Love in the Time of Neruda

I have a few of my favorite poems framed and hung in my room.  Sometimes, I forget they’re there, walk right past them, because I’m in a hurry or I’m focused on something else or whatever.  Today, I stopped and actually read a few of them.  It’s been a while, but their impact is always the same, which is the reason they’re my favorites in the first place.  Let’s see… I’ve got a Tennyson one up, two by Frost, two or three of Noyes’, and two Neruda, both of which are those I’ve chosen to include.
There is something especially interesting in poetry that has been translated from another language (Spanish, in this case).  The translator himself has to be lyrical too. It takes at least two people to convey the words, and more importantly, their meaning.

Sonnet XVII

I do not love you as if you were salt-rose, or topaz,
Or the arrow of carnations the fire shoots off.
I love you as certain dark things are to be loved,
In secret, between the shadow and the soul.

I love you as the plant that never blooms
But carries in itself the light of hidden flowers;
Thanks to your love a certain solid fragrance,
Risen from the earth, lives darkly in my body.

I love you without knowing how, or when, or from where.
I love you straightforwardly, without complexities or pride;
So I love you because I know no other way

Than this: where I does not exist, nor you,
So close that your hand on my chest is my hand,
So close that your eyes close as I fall asleep.

Saddest Poem

I can write the saddest poem of all tonight.

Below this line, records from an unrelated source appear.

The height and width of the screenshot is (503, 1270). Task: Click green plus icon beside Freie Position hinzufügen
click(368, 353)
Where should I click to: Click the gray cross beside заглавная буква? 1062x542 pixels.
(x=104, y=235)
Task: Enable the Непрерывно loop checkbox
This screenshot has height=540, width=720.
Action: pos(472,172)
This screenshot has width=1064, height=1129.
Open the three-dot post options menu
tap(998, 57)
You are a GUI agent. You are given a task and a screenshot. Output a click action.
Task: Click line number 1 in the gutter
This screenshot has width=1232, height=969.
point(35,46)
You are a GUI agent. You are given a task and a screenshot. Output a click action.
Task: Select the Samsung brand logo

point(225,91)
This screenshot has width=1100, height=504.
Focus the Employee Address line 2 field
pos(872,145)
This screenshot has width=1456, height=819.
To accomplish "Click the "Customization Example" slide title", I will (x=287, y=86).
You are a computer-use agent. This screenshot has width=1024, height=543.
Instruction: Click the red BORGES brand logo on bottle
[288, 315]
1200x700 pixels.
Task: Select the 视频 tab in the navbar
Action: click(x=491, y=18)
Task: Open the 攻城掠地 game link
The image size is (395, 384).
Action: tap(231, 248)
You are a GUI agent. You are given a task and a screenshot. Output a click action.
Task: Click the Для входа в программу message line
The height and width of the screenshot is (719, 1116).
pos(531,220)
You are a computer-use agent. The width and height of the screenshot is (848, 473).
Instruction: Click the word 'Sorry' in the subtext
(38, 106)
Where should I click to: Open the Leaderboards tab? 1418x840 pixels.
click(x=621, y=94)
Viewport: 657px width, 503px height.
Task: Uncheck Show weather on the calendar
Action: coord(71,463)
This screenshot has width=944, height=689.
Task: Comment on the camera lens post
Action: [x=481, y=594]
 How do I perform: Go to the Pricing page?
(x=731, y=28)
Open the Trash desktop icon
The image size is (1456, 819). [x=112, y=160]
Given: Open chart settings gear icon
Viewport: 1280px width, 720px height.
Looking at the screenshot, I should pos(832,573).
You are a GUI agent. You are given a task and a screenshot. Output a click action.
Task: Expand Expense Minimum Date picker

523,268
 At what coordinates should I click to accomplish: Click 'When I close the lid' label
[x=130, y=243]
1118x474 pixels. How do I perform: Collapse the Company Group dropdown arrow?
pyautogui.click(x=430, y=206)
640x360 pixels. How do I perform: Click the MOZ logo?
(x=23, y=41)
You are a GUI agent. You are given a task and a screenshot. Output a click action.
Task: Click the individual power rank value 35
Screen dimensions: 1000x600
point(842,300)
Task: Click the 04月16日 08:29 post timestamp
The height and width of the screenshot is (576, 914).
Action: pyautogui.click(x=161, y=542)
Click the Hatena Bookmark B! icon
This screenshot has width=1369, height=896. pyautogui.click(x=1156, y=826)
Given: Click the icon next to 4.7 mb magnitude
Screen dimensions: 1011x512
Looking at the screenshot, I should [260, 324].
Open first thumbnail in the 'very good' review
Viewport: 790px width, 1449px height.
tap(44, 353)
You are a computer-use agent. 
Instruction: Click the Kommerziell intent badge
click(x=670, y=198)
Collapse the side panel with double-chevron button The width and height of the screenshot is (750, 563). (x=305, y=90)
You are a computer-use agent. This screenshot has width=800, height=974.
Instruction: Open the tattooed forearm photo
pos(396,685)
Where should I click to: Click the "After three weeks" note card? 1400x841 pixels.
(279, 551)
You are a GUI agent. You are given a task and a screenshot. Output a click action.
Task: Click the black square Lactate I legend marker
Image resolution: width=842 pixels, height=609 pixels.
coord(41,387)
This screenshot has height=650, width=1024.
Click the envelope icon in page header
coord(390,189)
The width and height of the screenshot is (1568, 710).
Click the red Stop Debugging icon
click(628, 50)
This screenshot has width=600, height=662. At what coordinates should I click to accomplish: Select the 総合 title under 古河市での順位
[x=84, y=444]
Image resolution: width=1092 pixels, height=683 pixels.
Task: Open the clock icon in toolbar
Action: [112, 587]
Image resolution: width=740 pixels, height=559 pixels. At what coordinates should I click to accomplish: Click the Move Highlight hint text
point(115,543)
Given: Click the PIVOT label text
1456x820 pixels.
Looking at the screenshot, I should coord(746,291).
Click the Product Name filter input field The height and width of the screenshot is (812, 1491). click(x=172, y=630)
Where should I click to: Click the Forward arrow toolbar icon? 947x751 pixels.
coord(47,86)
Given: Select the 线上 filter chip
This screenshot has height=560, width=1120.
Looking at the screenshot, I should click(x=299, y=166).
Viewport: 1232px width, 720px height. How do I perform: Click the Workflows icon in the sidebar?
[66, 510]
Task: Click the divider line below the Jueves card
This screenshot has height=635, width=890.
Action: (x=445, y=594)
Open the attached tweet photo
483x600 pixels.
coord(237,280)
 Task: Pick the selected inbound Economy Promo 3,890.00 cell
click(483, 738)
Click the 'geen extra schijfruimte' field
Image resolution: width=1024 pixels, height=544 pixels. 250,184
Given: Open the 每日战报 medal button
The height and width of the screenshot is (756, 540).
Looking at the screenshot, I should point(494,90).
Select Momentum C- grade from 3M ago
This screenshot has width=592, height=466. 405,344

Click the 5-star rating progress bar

Write, for instance: “The night is full of stars,
and the stars, blue, shiver in the distance.”

The night wind whirls in the sky and sings.
I can write the saddest poem of all tonight.

I loved her, and sometimes she loved me too.
On nights like this, I held her in my arms.

I kissed her so many times under the infinite sky.
She loved me, sometimes I loved her.

How could I not have loved her large, still eyes?
I can write the saddest poem of all tonight.

To think I don’t have her. To feel that I’ve lost her.
To hear the immense night, more immense without her.

And the poem falls to the soul as dew to grass.
What does it matter that my love couldn’t keep her.

The night is full of stars and she is not with me.
That’s all. Far away, someone sings. Far away.

My soul is lost without her.
As if to bring her near, my eyes search for her.

My heart searches for her and she is not with me.
The same night that whitens the same trees.

We, we who were, we are the same no longer.
I no longer love her, true, but how much I loved her.

My voice searched the wind to touch her ear.
Someone else’s. She will be someone else’s. As she once
belonged to my kisses.

Her voice, her light body. Her infinite eyes.
I no longer love her, true, but perhaps I love her.

Love is so short and oblivion so long.
Because on nights like this I held her in my arms,
my soul is lost without her.

Although this may be the last pain she causes me,
and this may be the last poem I write for her.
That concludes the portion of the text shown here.